Et le choc indicible. L’éclatement de tout son être. La souffrance fulgurante puis le néant, à jamais refermé sur lui.

Celui qui avait connu les troupes nazies s’inspiraient désormais de leurs méthodes

La guerre d’Algérie, ça a été aussi ce genre d’exactions, qui n’en finissent pas d’empoisonner notre présent.

De bouche à oreille, les histoires résonnent comme ces contes terribles dont l’horreur prend forme à chaque parole. Les premiers corps découverts, la rumeur devenue réalité, la peur se changeait en haine et les bons esprits risquaient de s’émouvoir. Alors les hélicos lâchèrent leurs victimes au- dessus de la mer et la Méditerranée connut ses « crevettes Bigeard ». Celui qui avait connu les troupes nazies s’inspiraient désormais de leurs méthodes. »

La partie adverse n’est pas en reste d’atrocités, elle non plus. Pierre raconte Paul et l’Algérie, Paul en Algérie.

À Pupillin, André ronflait toujours. La somnolence me gagnait. J’ai monté le son de la radio. Les fellaghas n’avaient pas capturé deux mais quatre soldats. Le speaker parlait d’une base arrière en Tunisie où les fells préparaient leurs coups, pépères.

[…]

Paul avait vu le désert, les villes blanches, les caravanes et les chameliers. La riflette aussi. Et de près. Les douars farouches écrasés de soleil où chauffent les idées d’embuscade. Les silhouettes sous la lune et les appels qui se répondent dans la nuit bleue des dunes. Les escarmouches, les attaques éclairs, les rentre-dedans, les razzias et les vautours sur les cadavres. Les bombes aux terrasses. Les copains retrouvés charognes, émasculés, rictus sanglants et couilles en bouche.

[…]

Pierre raconte les hurlements dans la cave. Les tympans qu’on voudrait se boucher, la tête en feu, les vomissures, Paul, livide : « On ne peut pas faire ça ! » Paul, son bégaiement, son air perdu à la réponse : « S’il ne parle pas, tu attends que la bombe pète ? Tu iras regarder les veuves en face ? Les mômes amputés ? »

Pierre parle. Il dit les embuscades, les copains capturés. Égorgés, émasculés, épouvantails pourrissants à la croisée des chemins. Les envies de meurtres, les engueulades, les empoignades. « C’est humain ce qu’ils ont fait ? Tu laisses ça impuni ? On en a déjà châtré des fells, nous ? Tu la voulais, la différence ? Elle est là. Dans la bouche d’Étienne. C’était ton pote, Étienne. Regarde-le ! Mais regarde-le, petit con ! Son sourire kabyle, prend-le en photo, ça fera un souvenir à ses vieux ! »
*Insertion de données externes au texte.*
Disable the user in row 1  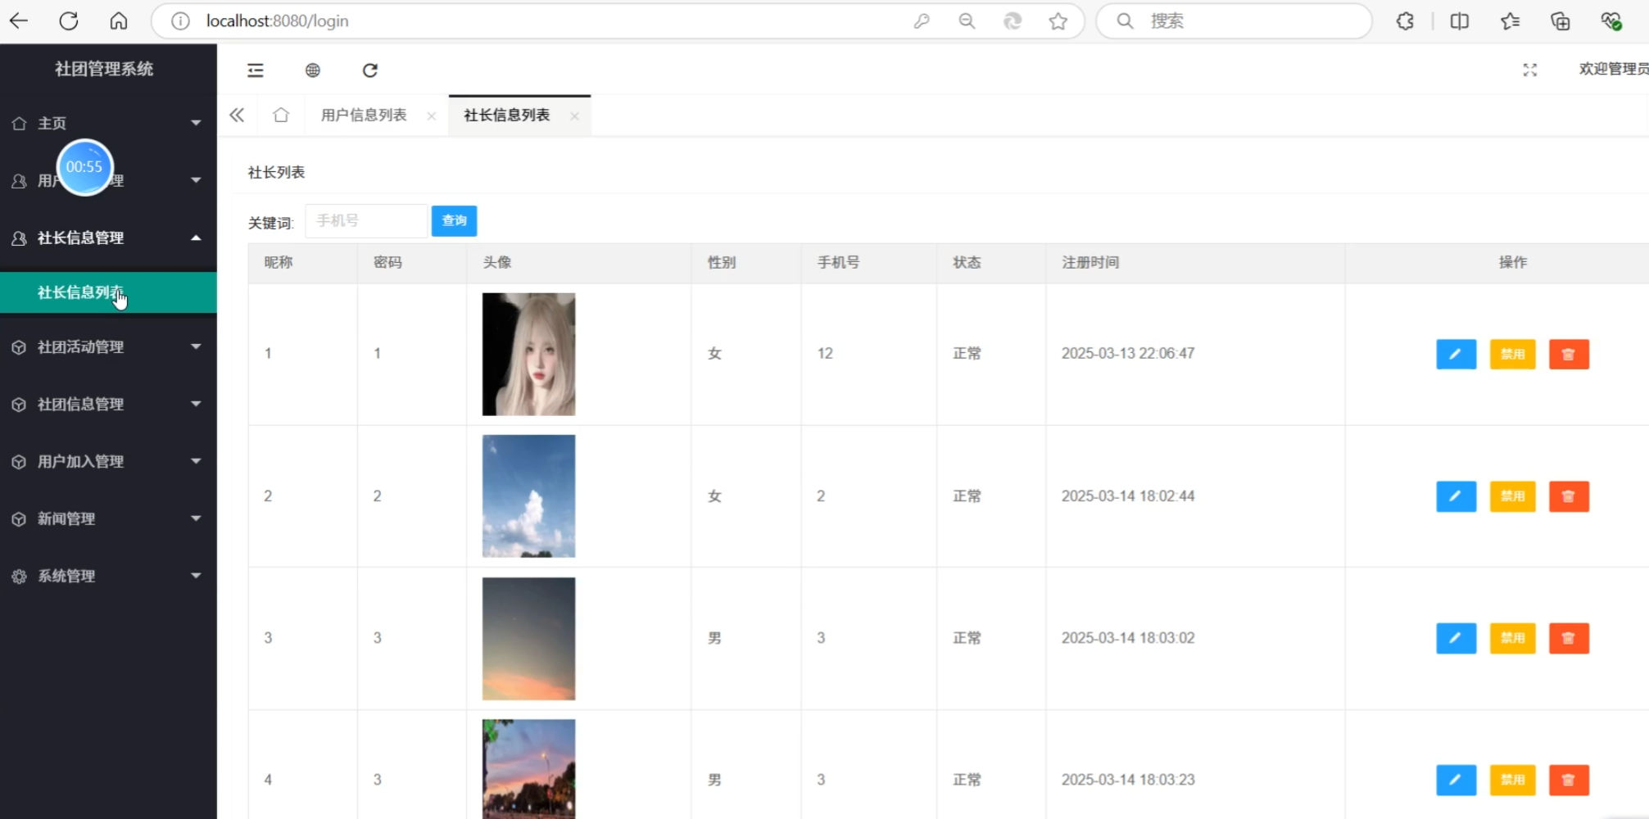(x=1511, y=355)
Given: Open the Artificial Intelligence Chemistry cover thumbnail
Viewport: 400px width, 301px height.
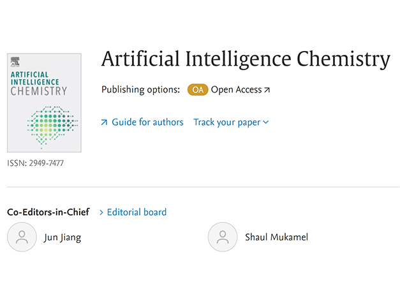Looking at the screenshot, I should coord(45,103).
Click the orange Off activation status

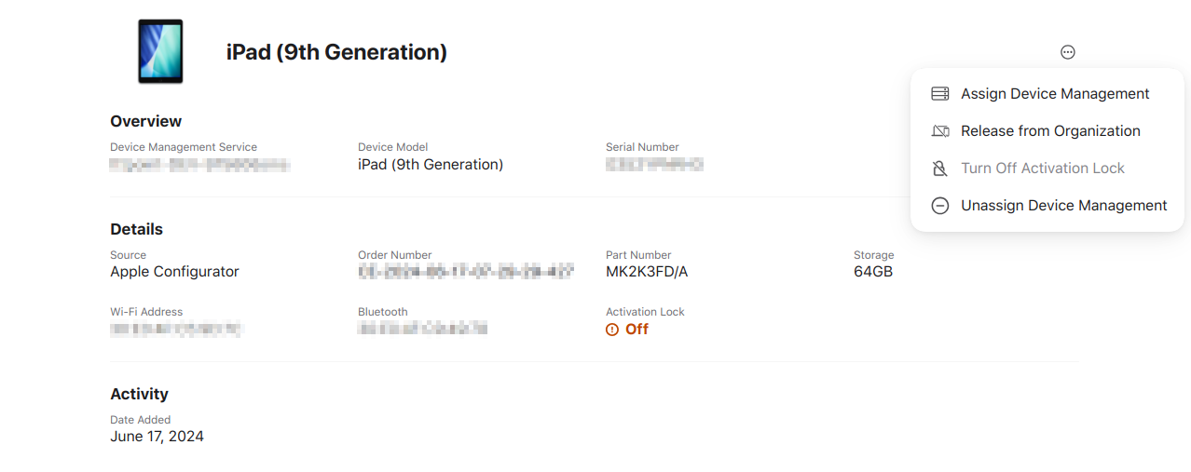[x=637, y=330]
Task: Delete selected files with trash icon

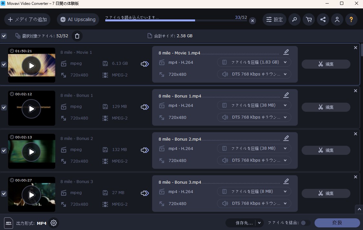Action: point(77,36)
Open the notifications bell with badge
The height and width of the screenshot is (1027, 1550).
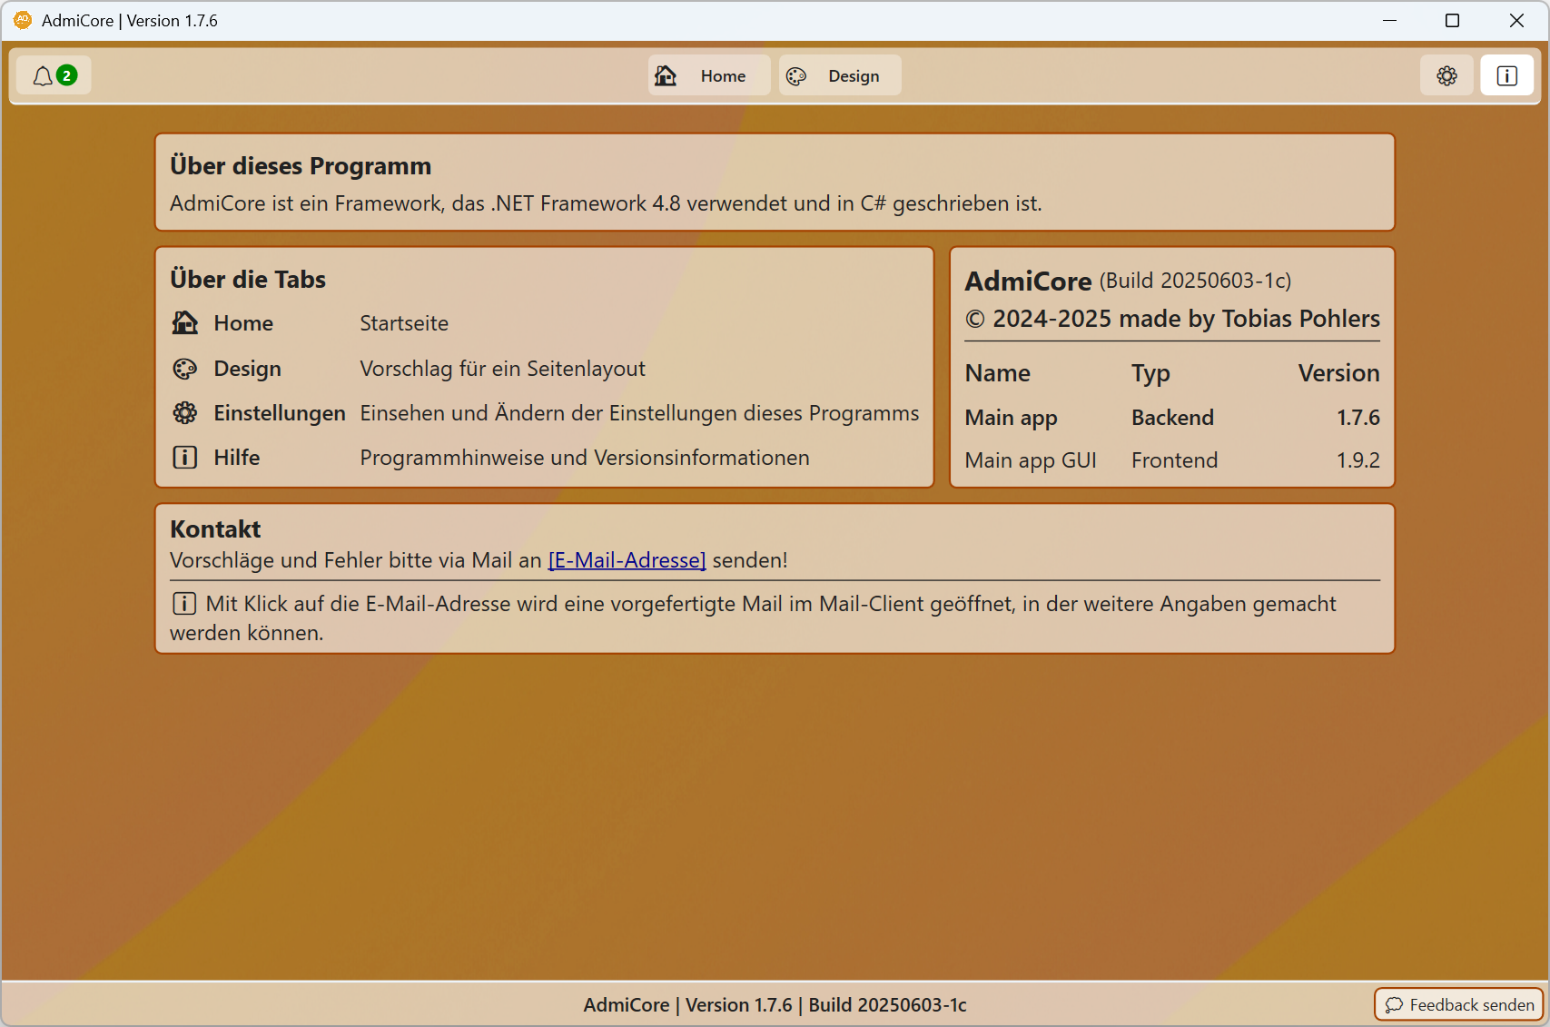54,76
Et Pierre dit à André comment son frère Paul parti pour fuir un quotidien ennuyeux, a craqué.

Elle est pourrie l’aventure. L’ailleurs pue le cadavre, les chairs décomposées, la putréfaction bourdonnante de mouches.

André n’a pas pipé mot, vieilli, crayeux. Dans sa tête, un petit Paul, des images balançoires et genoux couronnés.

 

Arrivé en fin de confession, Gus refuse que l’écrivain lui envoie le livre qu’il en aura tiré.

Tout est hével/ Voilà, tout est vain et poursuite du vent/ Rien ne reste sous le soleil, dit l’Ecclésiaste.

[…]

Assassins ? Peut-être le sommes-nous tous. Caïn et Abel, on n’en a pas fini.

Maintenant, allez-vous-en, la nuit va tomber.